Oysel planned to eventually open his own pastry shop in France, but he met his future wife, the former Hanna Kate Gordon, who is from Memphis. "She was an English teacher in my town."
They met when they were exchange students. "She taught us to speak English, and we taught her to make pastries."
Oysel made the first move. He said, "Do you want to drink something with me?"
He proposed six months later. "It was fast because I knew it. I knew she was the right one."
They decided to move to America. "I like challenge, you know? I told Hanna, 'You know, I think it's time for a change.'"
He said, "Let's start a new life in Memphis."
Oysel learned to speak English by watching TV shows — everything from children's programs to police dramas.
He and Hanna were married in Memphis.
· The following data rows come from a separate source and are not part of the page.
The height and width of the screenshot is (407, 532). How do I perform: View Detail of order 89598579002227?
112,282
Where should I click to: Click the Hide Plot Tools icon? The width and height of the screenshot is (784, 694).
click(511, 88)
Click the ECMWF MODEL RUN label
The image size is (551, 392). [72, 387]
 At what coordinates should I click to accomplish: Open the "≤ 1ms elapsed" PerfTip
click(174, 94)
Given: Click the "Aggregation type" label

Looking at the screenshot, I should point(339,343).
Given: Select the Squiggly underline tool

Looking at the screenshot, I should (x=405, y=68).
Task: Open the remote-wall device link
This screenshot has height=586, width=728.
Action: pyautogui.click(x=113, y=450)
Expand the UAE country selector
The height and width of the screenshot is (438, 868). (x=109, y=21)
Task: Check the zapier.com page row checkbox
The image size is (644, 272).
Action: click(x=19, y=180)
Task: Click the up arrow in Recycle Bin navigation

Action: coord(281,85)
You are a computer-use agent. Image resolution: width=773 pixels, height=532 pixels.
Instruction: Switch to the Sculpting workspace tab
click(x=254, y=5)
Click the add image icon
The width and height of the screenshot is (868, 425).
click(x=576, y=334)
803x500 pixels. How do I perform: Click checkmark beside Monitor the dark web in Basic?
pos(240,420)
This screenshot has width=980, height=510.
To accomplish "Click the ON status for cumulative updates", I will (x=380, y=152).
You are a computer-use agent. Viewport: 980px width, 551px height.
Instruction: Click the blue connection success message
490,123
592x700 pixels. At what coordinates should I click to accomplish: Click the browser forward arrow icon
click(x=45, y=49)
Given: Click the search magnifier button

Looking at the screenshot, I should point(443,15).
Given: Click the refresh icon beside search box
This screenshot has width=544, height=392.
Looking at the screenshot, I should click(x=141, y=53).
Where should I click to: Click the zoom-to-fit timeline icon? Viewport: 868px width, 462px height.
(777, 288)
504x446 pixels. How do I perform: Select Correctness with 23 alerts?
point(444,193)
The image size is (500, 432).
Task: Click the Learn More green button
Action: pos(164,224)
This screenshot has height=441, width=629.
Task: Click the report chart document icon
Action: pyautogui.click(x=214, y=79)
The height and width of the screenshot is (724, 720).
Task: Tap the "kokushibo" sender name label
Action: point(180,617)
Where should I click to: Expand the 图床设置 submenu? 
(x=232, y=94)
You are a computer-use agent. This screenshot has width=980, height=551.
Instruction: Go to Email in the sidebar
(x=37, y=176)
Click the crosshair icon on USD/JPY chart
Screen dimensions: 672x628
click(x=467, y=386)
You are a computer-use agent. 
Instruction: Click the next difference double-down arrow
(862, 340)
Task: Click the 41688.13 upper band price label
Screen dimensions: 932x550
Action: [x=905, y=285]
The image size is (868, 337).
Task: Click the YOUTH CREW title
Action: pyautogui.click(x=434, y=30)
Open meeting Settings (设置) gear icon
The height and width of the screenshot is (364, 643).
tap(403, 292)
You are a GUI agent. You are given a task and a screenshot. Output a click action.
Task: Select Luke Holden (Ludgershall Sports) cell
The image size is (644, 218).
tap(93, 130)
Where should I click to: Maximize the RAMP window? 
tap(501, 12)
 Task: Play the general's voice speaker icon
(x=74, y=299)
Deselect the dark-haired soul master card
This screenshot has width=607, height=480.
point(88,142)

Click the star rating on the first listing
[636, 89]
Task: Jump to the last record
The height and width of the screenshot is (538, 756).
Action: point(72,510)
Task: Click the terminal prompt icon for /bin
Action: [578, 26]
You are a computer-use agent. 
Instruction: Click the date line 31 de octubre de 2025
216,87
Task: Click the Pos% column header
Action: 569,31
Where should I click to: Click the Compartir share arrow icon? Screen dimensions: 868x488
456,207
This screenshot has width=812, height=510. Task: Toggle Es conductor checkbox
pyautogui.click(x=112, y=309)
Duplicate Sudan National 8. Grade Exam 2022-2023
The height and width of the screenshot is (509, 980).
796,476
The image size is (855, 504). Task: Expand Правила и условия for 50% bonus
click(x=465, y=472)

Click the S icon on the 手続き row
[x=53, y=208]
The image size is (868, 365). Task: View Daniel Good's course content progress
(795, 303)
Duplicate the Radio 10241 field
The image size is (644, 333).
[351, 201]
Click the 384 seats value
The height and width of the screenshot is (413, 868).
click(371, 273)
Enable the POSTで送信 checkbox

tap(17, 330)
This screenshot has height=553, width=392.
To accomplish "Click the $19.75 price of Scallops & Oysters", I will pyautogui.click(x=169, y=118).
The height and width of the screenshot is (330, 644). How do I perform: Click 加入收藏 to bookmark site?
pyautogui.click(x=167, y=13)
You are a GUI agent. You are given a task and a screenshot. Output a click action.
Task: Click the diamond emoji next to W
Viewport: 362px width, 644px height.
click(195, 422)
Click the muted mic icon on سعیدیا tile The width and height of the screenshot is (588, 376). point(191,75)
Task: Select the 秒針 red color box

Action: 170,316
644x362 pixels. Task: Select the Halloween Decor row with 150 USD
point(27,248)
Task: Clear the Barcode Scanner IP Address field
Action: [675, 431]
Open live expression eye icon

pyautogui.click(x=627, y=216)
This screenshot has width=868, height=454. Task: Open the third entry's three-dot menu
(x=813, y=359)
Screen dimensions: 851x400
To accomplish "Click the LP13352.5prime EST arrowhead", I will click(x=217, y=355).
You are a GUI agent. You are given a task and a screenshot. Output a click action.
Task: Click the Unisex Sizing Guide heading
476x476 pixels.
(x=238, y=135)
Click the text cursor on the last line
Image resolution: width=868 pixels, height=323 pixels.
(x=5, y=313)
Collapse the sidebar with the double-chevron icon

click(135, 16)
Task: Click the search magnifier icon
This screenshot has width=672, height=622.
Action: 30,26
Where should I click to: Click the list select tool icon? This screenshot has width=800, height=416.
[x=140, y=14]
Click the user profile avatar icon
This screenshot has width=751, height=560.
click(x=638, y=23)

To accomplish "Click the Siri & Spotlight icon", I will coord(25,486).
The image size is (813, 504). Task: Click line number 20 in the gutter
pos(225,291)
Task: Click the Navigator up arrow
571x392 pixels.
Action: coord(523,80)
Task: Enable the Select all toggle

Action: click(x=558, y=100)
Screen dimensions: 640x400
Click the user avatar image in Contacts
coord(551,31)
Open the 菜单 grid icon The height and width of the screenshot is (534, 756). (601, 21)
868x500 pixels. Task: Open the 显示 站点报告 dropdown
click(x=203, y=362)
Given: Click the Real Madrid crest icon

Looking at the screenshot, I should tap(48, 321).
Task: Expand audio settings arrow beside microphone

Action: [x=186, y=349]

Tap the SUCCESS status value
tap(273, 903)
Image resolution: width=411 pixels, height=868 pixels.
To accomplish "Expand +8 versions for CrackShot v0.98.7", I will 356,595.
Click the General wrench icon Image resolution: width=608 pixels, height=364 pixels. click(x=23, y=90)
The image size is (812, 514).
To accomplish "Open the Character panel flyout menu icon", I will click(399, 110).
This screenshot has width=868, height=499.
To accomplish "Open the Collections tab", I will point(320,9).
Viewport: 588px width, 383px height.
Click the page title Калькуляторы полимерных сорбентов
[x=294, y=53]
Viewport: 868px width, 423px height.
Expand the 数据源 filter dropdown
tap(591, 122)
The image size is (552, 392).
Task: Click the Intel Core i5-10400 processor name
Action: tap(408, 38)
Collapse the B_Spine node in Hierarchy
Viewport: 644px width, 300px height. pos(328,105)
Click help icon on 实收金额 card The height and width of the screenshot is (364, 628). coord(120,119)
Oysel made a puff pastry French wedding cake — two hearts shaped like the countries of France and America.
Oysel went to work as a pastry chef for Jose Gutierrez at River Oaks restaurant. He also worked at the same time as pastry chef at Interim.
Working in an American kitchen was "very hard because I needed to learn everything. New product, new atmosphere, humidity."
He was given free rein to make what he wanted. "I could go back to the French pastries, and it made me feel better."
Oysel also made American pastries, including pecan pie and cheesecake, but he made them his way. He substituted honey for corn syrup and changed the quantity of pecans in his pecan pie.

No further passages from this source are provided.